TASK TO CARRY OUT: Scan the lines below for "size" and copy the matches.

SOURCE RECORDS:
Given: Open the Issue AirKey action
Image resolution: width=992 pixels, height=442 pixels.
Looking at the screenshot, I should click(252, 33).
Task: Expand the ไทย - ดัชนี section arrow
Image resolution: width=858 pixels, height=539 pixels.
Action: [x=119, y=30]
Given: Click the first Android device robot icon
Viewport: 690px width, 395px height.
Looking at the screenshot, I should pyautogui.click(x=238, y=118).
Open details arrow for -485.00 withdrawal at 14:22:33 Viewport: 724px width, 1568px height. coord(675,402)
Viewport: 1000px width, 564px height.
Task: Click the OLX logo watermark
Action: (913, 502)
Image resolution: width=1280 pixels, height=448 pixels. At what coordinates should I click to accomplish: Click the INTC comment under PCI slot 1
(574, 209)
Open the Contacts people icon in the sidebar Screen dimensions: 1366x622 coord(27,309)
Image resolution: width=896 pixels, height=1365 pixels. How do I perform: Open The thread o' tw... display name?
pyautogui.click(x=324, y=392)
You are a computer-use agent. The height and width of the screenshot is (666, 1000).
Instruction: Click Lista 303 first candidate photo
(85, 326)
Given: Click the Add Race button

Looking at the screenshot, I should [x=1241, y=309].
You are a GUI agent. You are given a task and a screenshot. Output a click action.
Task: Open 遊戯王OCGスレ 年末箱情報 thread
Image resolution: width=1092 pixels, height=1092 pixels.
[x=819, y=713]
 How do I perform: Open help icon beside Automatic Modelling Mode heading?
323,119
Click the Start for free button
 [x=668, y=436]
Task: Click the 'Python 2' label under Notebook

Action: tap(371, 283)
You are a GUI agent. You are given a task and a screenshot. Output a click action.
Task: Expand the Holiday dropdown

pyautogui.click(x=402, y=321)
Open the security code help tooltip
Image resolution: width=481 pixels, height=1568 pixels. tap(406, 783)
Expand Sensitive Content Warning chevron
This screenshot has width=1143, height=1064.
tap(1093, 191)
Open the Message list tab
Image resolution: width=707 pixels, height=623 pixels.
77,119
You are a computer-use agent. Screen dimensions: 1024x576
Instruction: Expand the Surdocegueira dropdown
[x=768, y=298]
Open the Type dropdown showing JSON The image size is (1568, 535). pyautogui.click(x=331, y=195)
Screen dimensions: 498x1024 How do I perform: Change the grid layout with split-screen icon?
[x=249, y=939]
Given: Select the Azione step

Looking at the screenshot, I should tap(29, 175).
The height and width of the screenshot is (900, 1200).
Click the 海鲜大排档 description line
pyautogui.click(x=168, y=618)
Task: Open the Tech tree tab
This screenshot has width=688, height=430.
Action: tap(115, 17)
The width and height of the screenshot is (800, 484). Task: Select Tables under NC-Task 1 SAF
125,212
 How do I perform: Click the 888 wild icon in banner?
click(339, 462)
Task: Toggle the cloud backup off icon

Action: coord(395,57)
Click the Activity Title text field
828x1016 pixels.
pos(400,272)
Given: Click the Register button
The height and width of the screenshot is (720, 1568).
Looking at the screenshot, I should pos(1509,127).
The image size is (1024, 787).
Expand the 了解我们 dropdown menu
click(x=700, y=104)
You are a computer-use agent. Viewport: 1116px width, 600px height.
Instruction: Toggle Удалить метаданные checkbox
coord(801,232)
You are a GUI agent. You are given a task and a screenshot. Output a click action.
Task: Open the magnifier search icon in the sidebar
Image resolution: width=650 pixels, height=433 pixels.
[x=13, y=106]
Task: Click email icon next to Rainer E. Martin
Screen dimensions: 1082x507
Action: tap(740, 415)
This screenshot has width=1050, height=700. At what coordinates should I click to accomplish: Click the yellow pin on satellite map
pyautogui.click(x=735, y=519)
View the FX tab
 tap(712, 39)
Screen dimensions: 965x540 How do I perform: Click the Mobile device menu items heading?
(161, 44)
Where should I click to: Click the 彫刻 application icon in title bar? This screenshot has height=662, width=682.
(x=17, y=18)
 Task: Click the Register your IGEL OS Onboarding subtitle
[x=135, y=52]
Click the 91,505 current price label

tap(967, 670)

TASK SOLUTION:
Open the Type dropdown showing JSON The image size is (1568, 535). pyautogui.click(x=331, y=195)
The image size is (1024, 787).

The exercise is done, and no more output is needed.